**Exercise**: Repeat the records word for word, excluding any picture.

[Records shown]

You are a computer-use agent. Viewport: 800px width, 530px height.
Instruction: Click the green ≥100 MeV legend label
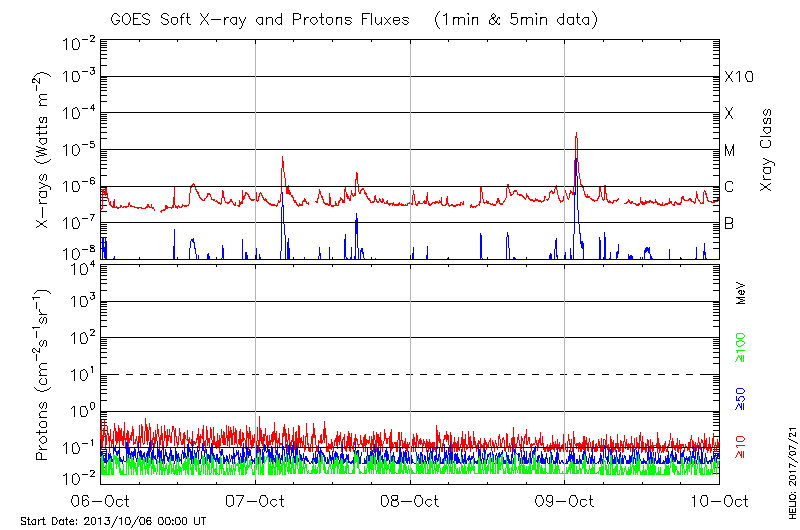[741, 347]
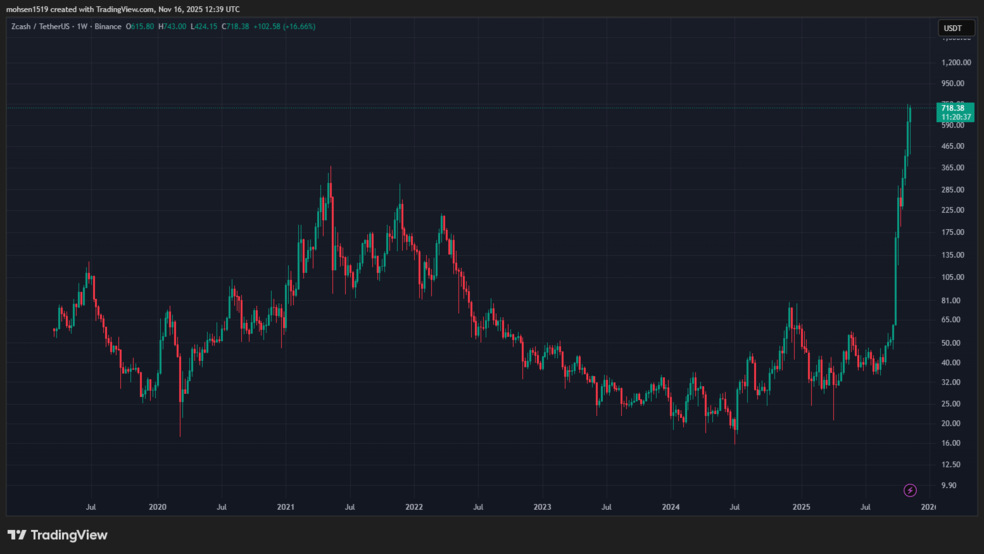This screenshot has height=554, width=984.
Task: Select the 2021 time axis label
Action: 286,508
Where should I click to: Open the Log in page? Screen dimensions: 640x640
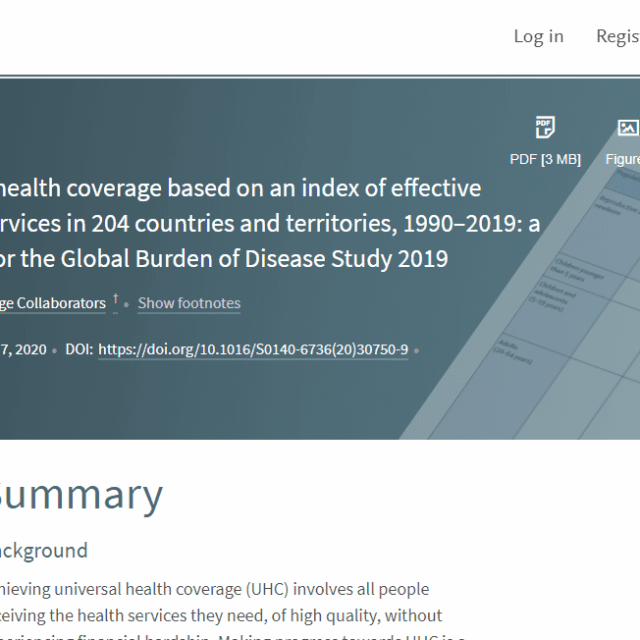click(x=538, y=36)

[/Records shown]

**Response area**:
You are a computer-use agent. Viewport: 800px width, 530px height.
Instruction: Click the green ≥100 MeV legend label
[741, 347]
This screenshot has height=554, width=984.
Task: Select the 2021 time axis label
Action: 286,508
Where should I click to: Open the Log in page? Screen dimensions: 640x640
click(x=538, y=36)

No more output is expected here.